Marine debris management
What is marine debris?
Marine debris is a technical term used for rubbish found in the ocean. It includes ropes, plastics, fish nets, packaging tape, bottles and other thoughtlessly discarded things. This rubbish can come from many places; including ships, fishing and recreational boats. It can come from city streets carried into the ocean from the storm-water drains (read more here).
Eyre Peninsula Landscape Board's focus is on:
- Encouraging and supporting self-led beach adoption for clean up using the Tangaroa Blue Foundation Australian Marine Debris Initiative (AMDI).
- Continuing to survey long-term sites on Eyre Peninsula.
Adopt a beach
In response to community concern about the amount of rubbish on local beaches, we launched the Eyre Peninsula Marine Debris Monitoring and Adopt a Beach Program in 2008. You can take the lead on adopting a beach for clean up in your area using the Tangaroa Blue Australian Marine Debris Initiative.
Making your clean up work count - steps to adopting a beach
- Contact Tangoroa Blue - you'll be able to discuss what's involved (register your beach/area of interest, define the size of clean up area, frequency etc)
- Download a datasheet
- Read the manual (or watch the film)
- Encourage others:
- Education kit for teachers
- Strive for a waste free life (factsheets)

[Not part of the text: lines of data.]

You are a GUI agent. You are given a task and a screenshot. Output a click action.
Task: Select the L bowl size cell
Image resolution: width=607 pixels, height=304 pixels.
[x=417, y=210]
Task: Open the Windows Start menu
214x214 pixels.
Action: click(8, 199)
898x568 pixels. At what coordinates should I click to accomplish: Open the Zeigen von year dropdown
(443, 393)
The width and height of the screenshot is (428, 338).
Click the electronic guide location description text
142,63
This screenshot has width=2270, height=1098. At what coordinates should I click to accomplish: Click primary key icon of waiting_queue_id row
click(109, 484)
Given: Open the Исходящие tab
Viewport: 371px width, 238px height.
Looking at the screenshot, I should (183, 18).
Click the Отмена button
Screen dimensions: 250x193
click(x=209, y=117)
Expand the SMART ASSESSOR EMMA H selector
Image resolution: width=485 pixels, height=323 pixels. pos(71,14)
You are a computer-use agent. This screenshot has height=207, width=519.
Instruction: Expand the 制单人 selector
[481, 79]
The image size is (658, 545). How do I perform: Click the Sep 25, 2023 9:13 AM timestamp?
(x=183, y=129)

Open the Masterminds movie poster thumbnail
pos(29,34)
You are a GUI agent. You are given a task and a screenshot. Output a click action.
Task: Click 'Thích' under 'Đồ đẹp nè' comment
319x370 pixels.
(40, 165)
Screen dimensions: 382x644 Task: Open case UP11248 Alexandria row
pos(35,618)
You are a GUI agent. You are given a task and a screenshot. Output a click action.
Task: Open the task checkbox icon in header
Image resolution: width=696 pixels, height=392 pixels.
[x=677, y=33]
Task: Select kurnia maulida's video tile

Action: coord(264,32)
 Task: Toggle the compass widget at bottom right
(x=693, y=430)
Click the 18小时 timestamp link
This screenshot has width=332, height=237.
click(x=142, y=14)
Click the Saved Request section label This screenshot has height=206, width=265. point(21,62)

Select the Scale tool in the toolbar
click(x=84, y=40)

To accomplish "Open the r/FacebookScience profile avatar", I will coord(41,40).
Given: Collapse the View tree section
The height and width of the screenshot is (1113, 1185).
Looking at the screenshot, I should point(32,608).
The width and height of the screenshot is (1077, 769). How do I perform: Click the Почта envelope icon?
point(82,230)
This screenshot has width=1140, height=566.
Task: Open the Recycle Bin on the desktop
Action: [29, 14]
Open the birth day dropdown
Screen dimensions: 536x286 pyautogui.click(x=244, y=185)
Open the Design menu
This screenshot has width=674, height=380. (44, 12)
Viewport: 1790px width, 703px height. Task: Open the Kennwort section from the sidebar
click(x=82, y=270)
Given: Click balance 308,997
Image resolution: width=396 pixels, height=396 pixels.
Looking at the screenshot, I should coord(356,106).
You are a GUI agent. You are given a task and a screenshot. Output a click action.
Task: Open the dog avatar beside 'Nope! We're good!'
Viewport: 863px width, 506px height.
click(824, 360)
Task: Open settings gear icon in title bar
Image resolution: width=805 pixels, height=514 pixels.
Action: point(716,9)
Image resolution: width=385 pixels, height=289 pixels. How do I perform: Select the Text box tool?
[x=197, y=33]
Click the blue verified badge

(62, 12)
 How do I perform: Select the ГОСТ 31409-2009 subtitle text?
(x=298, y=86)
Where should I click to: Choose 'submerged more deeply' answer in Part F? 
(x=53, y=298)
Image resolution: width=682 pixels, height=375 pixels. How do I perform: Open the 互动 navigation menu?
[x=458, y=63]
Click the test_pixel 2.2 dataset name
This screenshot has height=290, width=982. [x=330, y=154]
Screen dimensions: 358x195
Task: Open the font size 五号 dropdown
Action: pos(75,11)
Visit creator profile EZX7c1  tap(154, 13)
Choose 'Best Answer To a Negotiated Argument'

In the past, volunteers and Eyre Peninsula Landscape Board staff surveyed beaches from Fowlers Bay to Whyalla. Now we work together to monitor long-term monitoring sites, one being at Bolingbroke. Debris is collected, sorted and recorded into six groups (read the media release).
The EP Landscape Board is also involved with microplastics monitoring sites at the Port Lincoln, Whyalla and Arno bay foreshores. For more information on microplastics monitoring, see the Ausmap website.
Long-term monitoring sites are important to survey regularly to provide information on long-term trends.